§ **Given task**
Reproduce every line from the one containing "This screenshot has width=588, height=310." through the end of the rows, requests included, adding 50 to each coordinate in the answers. Leave the pictures out.

----

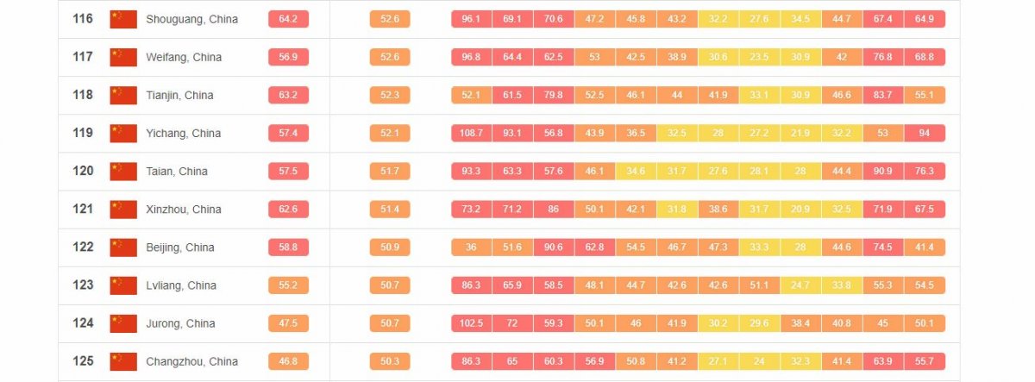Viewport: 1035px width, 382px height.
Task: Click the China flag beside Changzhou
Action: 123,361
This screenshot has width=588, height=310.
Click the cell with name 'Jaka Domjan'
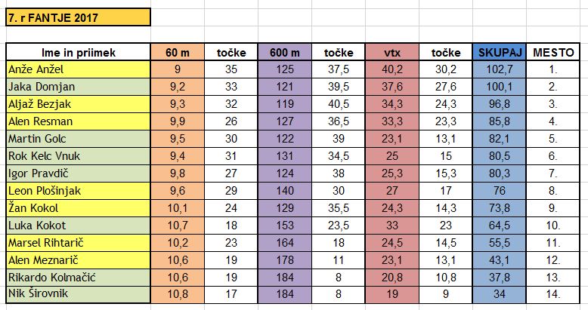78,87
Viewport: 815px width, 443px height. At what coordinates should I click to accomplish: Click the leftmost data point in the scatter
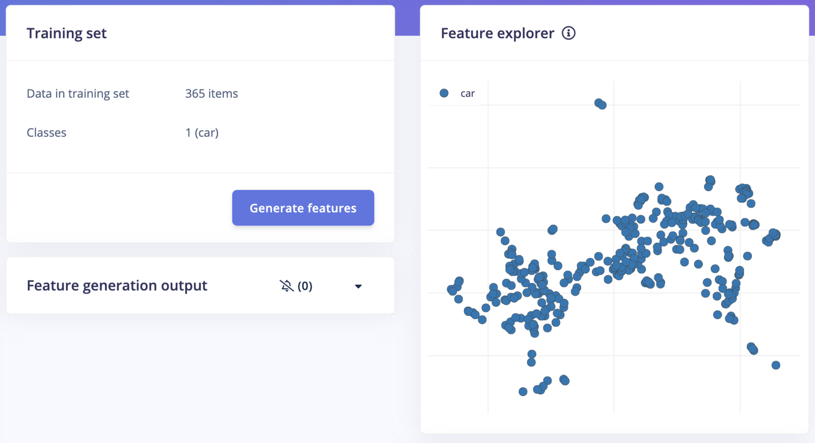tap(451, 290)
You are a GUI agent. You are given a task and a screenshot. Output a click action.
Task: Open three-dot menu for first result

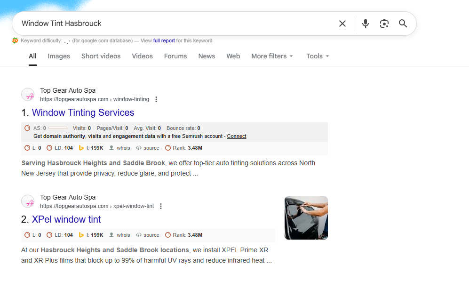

----

§ **Task result**
This screenshot has width=588, height=310.
Click the cell with name 'Jaka Domjan'
128,137
Viewport: 815px width, 443px height. At what coordinates should I click to accomplish: Click the leftmost data point in the scatter
tap(501, 340)
You are a GUI agent. You are given a task and a screenshot. Output a click action.
Task: Open three-dot menu for first result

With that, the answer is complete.